* _WHAT IS EXPECTED_
With the pictures left out, print exactly the lines below that run from the one containing "The width and height of the screenshot is (1568, 658)." through the one containing "moderator Kilannin Krysiak's".

* _RECORDS FOR THE TASK_

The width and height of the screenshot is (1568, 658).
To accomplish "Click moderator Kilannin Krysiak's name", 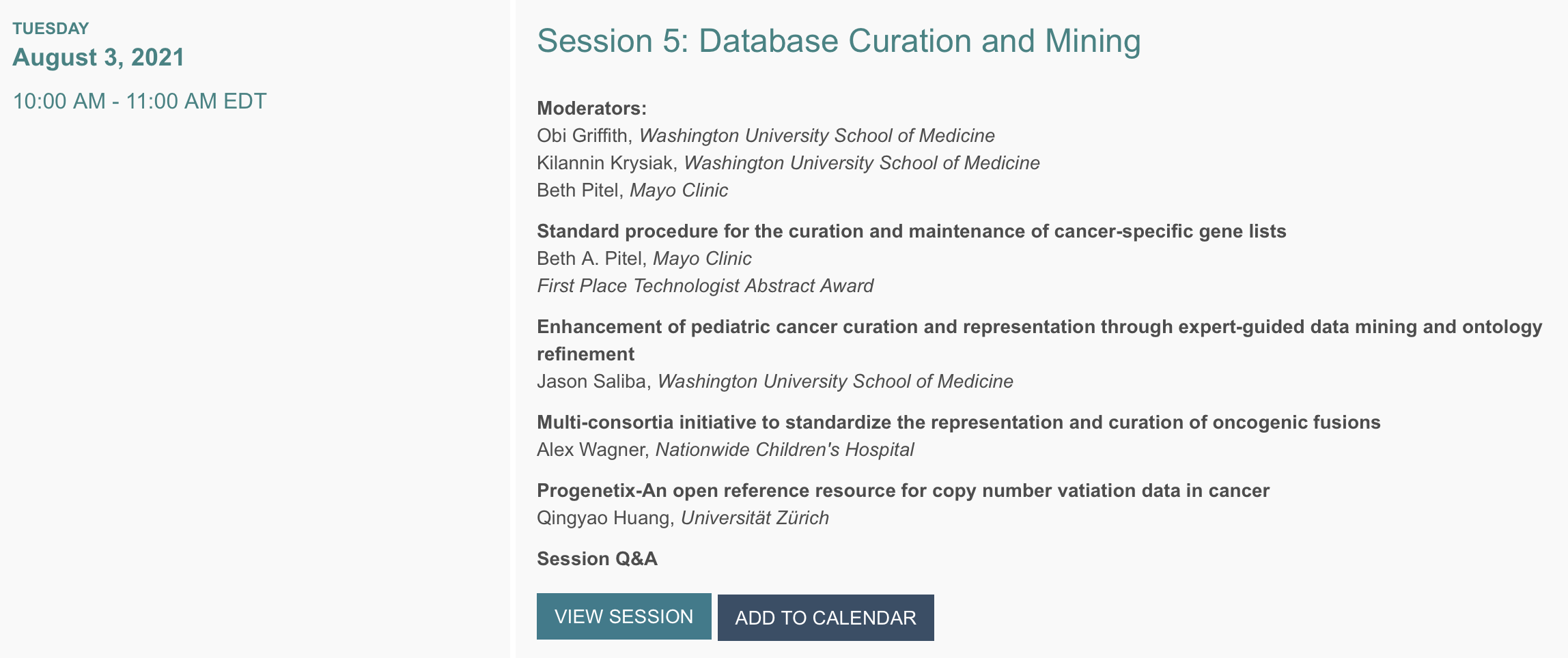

--

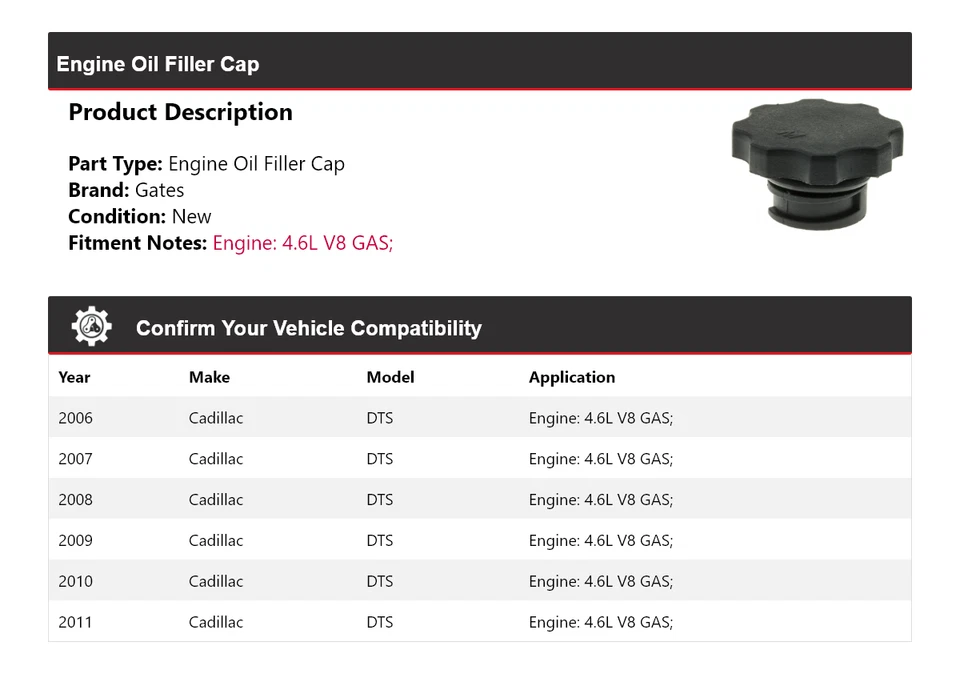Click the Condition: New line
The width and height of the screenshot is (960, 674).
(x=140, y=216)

---

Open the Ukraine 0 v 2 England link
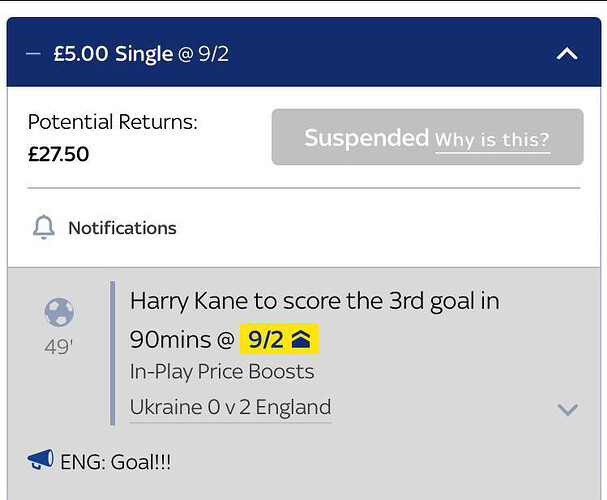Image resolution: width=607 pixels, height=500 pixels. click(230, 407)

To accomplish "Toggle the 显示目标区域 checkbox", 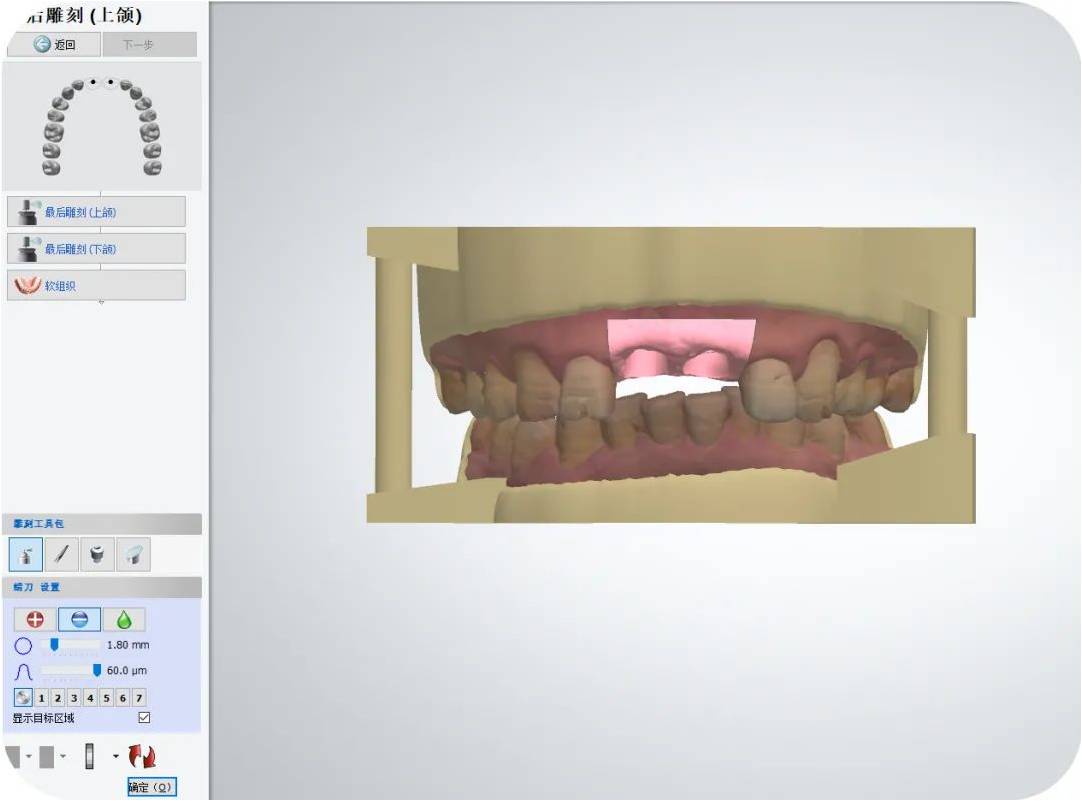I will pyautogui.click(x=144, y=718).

* _RESULT OF THE TASK_
The width and height of the screenshot is (1568, 658).
To accomplish "Click moderator Kilannin Krysiak's name", 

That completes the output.